Type out the data again. Keep every line exactly the same.

⟨

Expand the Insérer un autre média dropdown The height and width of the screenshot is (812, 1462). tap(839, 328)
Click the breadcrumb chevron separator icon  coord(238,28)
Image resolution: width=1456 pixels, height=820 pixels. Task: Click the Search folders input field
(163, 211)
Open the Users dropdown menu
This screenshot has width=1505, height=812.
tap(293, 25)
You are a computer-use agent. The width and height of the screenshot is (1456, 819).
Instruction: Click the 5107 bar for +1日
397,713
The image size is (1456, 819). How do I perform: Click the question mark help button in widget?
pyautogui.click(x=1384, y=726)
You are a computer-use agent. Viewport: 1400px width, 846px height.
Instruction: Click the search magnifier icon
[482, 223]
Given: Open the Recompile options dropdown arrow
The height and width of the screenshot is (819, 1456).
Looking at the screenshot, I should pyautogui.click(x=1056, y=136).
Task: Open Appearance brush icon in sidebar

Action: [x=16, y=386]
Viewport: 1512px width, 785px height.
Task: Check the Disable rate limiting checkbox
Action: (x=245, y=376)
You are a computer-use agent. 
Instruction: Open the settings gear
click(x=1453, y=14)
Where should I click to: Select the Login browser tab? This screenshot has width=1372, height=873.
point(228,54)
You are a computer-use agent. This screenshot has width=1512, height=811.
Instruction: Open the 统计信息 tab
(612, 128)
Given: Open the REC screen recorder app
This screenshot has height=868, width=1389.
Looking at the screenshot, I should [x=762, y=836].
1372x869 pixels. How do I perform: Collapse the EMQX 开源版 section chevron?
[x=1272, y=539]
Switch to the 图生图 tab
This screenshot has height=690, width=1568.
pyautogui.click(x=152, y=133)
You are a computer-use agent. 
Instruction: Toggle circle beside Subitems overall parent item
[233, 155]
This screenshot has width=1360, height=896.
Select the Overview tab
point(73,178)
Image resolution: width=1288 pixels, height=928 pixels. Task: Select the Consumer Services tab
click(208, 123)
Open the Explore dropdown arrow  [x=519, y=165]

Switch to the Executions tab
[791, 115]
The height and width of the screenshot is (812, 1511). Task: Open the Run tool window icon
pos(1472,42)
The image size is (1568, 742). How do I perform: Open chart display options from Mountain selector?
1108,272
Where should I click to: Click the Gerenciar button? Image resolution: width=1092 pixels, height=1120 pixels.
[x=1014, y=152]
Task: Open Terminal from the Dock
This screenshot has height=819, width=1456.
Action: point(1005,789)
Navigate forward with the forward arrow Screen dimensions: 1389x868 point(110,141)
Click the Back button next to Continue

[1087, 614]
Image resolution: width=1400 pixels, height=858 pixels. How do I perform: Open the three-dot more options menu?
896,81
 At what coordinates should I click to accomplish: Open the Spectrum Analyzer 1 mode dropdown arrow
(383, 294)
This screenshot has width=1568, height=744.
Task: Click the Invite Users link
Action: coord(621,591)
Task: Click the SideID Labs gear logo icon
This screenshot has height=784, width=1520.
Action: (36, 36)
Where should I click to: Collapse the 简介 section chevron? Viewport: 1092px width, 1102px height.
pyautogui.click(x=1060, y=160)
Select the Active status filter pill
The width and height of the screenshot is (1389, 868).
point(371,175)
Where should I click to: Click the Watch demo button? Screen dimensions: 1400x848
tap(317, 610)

⟩

Written answer:
Expand the Insérer un autre média dropdown The height and width of the screenshot is (812, 1462). tap(839, 328)
Click the breadcrumb chevron separator icon  coord(238,28)
Image resolution: width=1456 pixels, height=820 pixels. Task: Click the Search folders input field
(163, 211)
Open the Users dropdown menu
This screenshot has width=1505, height=812.
tap(293, 25)
You are a computer-use agent. The width and height of the screenshot is (1456, 819).
Instruction: Click the 5107 bar for +1日
397,713
The image size is (1456, 819). How do I perform: Click the question mark help button in widget?
pyautogui.click(x=1384, y=726)
You are a computer-use agent. Viewport: 1400px width, 846px height.
Instruction: Click the search magnifier icon
[482, 223]
Given: Open the Recompile options dropdown arrow
The height and width of the screenshot is (819, 1456).
Looking at the screenshot, I should pyautogui.click(x=1056, y=136).
Task: Open Appearance brush icon in sidebar

Action: [x=16, y=386]
Viewport: 1512px width, 785px height.
Task: Check the Disable rate limiting checkbox
Action: (x=245, y=376)
You are a computer-use agent. 
Instruction: Open the settings gear
click(x=1453, y=14)
Where should I click to: Select the Login browser tab? This screenshot has width=1372, height=873.
point(228,54)
You are a computer-use agent. This screenshot has width=1512, height=811.
Instruction: Open the 统计信息 tab
(612, 128)
Given: Open the REC screen recorder app
This screenshot has height=868, width=1389.
Looking at the screenshot, I should [x=762, y=836].
1372x869 pixels. How do I perform: Collapse the EMQX 开源版 section chevron?
[x=1272, y=539]
Switch to the 图生图 tab
This screenshot has height=690, width=1568.
pyautogui.click(x=152, y=133)
You are a computer-use agent. 
Instruction: Toggle circle beside Subitems overall parent item
[233, 155]
This screenshot has width=1360, height=896.
Select the Overview tab
point(73,178)
Image resolution: width=1288 pixels, height=928 pixels. Task: Select the Consumer Services tab
click(208, 123)
Open the Explore dropdown arrow  [x=519, y=165]

Switch to the Executions tab
[791, 115]
The height and width of the screenshot is (812, 1511). Task: Open the Run tool window icon
pos(1472,42)
The image size is (1568, 742). How do I perform: Open chart display options from Mountain selector?
1108,272
Where should I click to: Click the Gerenciar button? Image resolution: width=1092 pixels, height=1120 pixels.
[x=1014, y=152]
Task: Open Terminal from the Dock
This screenshot has height=819, width=1456.
Action: point(1005,789)
Navigate forward with the forward arrow Screen dimensions: 1389x868 point(110,141)
Click the Back button next to Continue

[1087, 614]
Image resolution: width=1400 pixels, height=858 pixels. How do I perform: Open the three-dot more options menu?
896,81
 At what coordinates should I click to accomplish: Open the Spectrum Analyzer 1 mode dropdown arrow
(383, 294)
This screenshot has width=1568, height=744.
Task: Click the Invite Users link
Action: coord(621,591)
Task: Click the SideID Labs gear logo icon
This screenshot has height=784, width=1520.
Action: (36, 36)
Where should I click to: Collapse the 简介 section chevron? Viewport: 1092px width, 1102px height.
pyautogui.click(x=1060, y=160)
Select the Active status filter pill
The width and height of the screenshot is (1389, 868).
point(371,175)
Where should I click to: Click the Watch demo button? Screen dimensions: 1400x848
tap(317, 610)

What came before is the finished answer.